A reader: Last week there was a data breach reported where Anthem was hacked. Now, this week I received a phony Anthem email. Yes, I am currently an Anthem customer. And then I just heard about the banks all over the world that had money stolen. It seems like we hear about breaches all the time now. What do I do? How do I know my private info is safe? Is there anything I can do to make sure I don’t become a victim of fraud or identity theft?
Action Line: Your angst is shared by many businesses and consumers alike. Unfortunately, nobody is immune. According to the Federal Trade Commission, Anthem’s breach is affecting more than 80 million customers. The good thing is that you are aware of the breach and you knew the email was phony. Awareness is the best defense. Here are tips all consumers and businesses can use to help protect yourselves:
Annualcreditreport.com. Go to this website once a year and get a copy of your free credit report. Read it to make sure that all information is yours and that it is accurate.

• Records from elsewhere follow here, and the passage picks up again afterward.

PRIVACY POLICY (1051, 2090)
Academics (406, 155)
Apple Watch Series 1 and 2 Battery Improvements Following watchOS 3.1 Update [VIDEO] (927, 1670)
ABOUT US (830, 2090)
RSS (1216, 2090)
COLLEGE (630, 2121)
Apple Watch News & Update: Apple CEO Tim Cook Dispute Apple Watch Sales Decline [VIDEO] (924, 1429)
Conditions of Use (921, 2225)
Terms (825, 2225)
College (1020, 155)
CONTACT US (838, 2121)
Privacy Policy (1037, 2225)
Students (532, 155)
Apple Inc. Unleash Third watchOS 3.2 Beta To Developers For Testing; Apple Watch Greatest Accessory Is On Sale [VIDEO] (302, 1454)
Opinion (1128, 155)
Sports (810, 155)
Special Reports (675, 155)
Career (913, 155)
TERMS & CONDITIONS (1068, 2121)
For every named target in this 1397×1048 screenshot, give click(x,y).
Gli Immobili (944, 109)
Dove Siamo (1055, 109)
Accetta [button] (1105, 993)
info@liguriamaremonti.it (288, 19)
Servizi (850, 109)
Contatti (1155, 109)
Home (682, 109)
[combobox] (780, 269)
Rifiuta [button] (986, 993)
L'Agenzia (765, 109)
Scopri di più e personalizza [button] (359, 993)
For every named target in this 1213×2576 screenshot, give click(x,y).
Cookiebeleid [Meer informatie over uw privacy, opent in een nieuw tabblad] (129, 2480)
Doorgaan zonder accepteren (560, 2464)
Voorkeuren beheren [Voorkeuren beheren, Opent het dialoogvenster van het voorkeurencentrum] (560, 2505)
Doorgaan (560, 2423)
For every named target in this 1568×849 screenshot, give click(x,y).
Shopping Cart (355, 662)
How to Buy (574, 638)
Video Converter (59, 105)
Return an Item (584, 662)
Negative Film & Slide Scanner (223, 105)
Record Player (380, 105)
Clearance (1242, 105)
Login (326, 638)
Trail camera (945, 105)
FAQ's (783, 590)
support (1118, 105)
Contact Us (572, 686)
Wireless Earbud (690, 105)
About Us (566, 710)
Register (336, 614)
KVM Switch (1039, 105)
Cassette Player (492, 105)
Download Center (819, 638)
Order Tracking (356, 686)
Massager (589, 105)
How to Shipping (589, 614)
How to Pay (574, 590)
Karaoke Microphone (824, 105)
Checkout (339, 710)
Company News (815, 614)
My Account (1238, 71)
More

Keep your personal information secure both offline and online.
Shred documents that contain any personal information when you no longer need them. Don’t just throw them in the trash. This can include insurance forms, credit card offers, checks, bank statements, etc.
Limit what you carry. When you leave your home only take the credit or debit cards you intend to use. Keep copies of the front and back of your cards in a safe place in case you need to report them lost or stolen.
Leave your Social Security card at home in a safe place.
Destroy the label on prescription bottles before you throw them away.
When doing business online, make sure that you keep passwords secure.
Use strong passwords and change them regularly.
Use security questions in addition to log ins when online.
Be careful not to post too much personal information on social media.
Be careful with your email. Do not click on anything or open any files that come unsolicited or you do not know what they are.
Make sure you use antivirus software and keep it current.
WiFi is not always secure. Public WiFi should not be used for banking, bill paying and any other transaction that requires personal information.
Watch your bank statements carefully, even as often as every day.
If a company has a data breach, you will get a formal notification that your information has been compromised.
You can put a fraud alert or credit freeze on your information with the three major credit reporting agencies.
Above all, never give your private information to anyone unless you are sure you already have a business relationship established with that party. If you are thinking of doing business with someone new, contact your BBB by phone or online to check on the background of the company before you do business with them. Be wary: If it sounds too good to be true, it usually is.